Posted in Advocacy, Conflicts of Interest, Consumer Protection, Economics of Health Care, Ethics, Global Health, Health Care Marketing, Health Insurance, Military medicine, Promotions, State of Washington, Tobacco control on 17 August 2011 | 1 Comment »
[Washington] State Insurance Commissioner Mike Kreidler has fined Regence BlueShield $100,000 for denying contraceptive coverage to 984 women.
Regence had covered the women’s use of an IUD, or intrauterine contraceptive device, but not the removal of it. When the women wanted to remove the device because it was outdated, or because they wanted to get pregnant, the insurance giant did not consider those reasons as “medically necessary,” state officials said Monday.
“There’s an important lesson here,” Kreidler said in a statement.
“If you believe you’ve been unjustly denied coverage, don’t just accept it, call us. Of the 984 women who were denied contraceptive coverage by Regence, only three appealed the decision – and all the denials were upheld.”
He said one woman’s call to his office resulted in coverage for nearly a thousand other women who were denied coverage over the span of eight years.
Five tobacco companies have filed suit against the U.S. government claiming that government-ordered graphic warning labels on cigarette packs violate their First Amendment rights.
Starting on Sept. 22, 2012, cigarettes sold in the U.S. will have to carry graphic images warning of the dangers of smoking. These images include a tracheotomy hole, rotting teeth, diseased lungs, and a body on an autopsy table.

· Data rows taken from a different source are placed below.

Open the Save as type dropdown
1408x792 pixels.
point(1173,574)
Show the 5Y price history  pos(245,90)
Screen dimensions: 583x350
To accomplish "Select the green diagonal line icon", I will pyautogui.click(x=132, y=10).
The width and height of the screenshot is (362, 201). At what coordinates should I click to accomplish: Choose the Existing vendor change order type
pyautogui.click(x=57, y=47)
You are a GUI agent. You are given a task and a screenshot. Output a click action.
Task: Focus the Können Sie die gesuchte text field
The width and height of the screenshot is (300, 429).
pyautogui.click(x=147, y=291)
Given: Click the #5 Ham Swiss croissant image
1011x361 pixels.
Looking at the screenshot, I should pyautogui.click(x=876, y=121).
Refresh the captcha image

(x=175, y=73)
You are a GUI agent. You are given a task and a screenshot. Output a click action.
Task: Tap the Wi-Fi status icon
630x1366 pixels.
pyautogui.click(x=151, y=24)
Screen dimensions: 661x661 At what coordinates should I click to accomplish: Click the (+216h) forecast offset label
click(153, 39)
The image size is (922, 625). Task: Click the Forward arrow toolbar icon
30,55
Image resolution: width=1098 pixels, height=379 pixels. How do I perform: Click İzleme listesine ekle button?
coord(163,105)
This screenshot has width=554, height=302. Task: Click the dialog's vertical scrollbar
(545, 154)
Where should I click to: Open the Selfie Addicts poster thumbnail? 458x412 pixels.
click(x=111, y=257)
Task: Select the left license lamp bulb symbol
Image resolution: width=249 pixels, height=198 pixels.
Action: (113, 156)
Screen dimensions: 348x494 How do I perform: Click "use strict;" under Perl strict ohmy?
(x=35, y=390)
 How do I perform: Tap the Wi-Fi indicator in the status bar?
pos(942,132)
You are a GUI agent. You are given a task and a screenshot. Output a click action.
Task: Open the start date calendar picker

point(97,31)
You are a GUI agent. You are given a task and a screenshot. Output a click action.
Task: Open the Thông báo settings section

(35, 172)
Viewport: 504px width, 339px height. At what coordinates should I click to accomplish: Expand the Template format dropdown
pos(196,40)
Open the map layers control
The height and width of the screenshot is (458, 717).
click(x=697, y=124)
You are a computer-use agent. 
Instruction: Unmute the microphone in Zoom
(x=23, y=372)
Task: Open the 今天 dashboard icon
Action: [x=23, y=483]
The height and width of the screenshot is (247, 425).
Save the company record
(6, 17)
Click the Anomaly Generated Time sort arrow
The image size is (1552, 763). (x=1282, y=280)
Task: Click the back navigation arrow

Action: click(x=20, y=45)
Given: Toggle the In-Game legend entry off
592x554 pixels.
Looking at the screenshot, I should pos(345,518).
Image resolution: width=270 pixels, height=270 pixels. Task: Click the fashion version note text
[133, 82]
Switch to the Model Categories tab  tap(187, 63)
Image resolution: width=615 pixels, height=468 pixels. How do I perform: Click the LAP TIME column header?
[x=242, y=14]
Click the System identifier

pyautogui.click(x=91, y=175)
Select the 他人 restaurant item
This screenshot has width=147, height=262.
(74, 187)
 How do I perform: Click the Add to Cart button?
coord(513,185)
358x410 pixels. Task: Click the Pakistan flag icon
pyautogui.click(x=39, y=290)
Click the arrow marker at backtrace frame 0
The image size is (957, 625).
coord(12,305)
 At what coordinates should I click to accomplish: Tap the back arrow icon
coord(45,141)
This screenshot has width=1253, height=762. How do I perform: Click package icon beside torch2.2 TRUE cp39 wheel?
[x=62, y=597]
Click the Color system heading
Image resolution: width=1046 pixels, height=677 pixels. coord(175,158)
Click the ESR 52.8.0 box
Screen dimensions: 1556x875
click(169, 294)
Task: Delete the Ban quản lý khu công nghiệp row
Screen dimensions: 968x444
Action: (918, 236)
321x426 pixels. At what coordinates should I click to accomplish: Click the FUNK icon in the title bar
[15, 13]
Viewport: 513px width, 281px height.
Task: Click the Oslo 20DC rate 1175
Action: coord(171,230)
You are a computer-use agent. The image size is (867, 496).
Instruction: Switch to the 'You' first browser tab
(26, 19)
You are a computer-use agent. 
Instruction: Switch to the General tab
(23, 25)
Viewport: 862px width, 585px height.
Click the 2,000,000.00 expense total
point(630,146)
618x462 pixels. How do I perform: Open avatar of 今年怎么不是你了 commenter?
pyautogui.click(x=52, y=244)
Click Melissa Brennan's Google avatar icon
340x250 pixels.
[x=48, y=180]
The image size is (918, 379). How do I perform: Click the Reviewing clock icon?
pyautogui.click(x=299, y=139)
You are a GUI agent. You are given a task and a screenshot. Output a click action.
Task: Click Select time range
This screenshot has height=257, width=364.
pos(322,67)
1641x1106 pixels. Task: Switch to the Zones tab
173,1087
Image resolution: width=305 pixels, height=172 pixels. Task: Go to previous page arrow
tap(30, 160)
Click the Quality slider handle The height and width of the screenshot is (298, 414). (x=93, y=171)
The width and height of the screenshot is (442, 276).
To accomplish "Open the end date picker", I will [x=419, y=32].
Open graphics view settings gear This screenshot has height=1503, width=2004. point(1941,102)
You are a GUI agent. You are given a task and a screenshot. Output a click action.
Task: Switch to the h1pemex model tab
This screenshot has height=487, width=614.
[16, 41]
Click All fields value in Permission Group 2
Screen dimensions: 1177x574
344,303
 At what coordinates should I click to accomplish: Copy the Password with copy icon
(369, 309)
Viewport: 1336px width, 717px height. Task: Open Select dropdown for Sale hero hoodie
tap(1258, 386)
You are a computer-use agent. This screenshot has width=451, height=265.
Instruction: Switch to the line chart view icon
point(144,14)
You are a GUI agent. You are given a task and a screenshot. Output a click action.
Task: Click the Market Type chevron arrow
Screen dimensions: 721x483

The images will be accompanied by dissuasive wording on cigarettes and smoking, including “cigarettes are addictive,” “cigarettes cause cancer,” and “smoking can kill you.” They must be displayed on at least half of the front and back of cigarette packs, and 20% of the top of the pack.
The lawsuit was filed by four of the nation’s largest tobacco companies — including R.J. Reynolds Tobacco and Lorillard, and one smaller company (Sante Fe Natural Tobacco Company) — against the FDA and the Department of Health and Human Services.
The companies are seeking to prevent enforcement of the images, arguing that the government cannot legally force them to espouse an anti-smoking advocacy message….
This is yet another area of health promotion in which the US has long fallen short. Graphic warning labels on cigarette packs have been used in Canada since 2001, and dozens of other countries have followed suit.
A bit of both, local news that is national :
Madigan Army Medical Center surgeon Michael Eisenhauer says his military career foundered as he exposed cozy dealings between an Army doctor and a medical-equipment manufacturer. His whistle-blowing helped lead to the criminal conviction of one doctor; but Eisenhauer is still fighting to clear his own name.
Eisenhauer detailed a cozy relationship between the medical-equipment manufacturer Boston Scientific and two Madigan cardiologists, who insisted on sole-source purchases of that company’s implant devices.
The long-standing practice of drug companies and medical-equipment manufacturers offering doctors free trips, speaking honorariums and other payments is controversial. Critics say the money may often represent kickbacks for favoring a company’s drugs or devices.
Still, in civilian practices such payments are generally considered legal. In the military, however, doctors are prohibited from taking such payments.
“Military doctors must owe their allegiance to the soldiers and families they treat — not to drug companies or makers of medical devices,” said U.S. Attorney Jenny Durkan in a statement announcing the plea deal reached with Davis.
“That is why we have a bright line rule: doctors employed by the government cannot accept payments or gratuities from an outside source — especially one that is seeking government business.”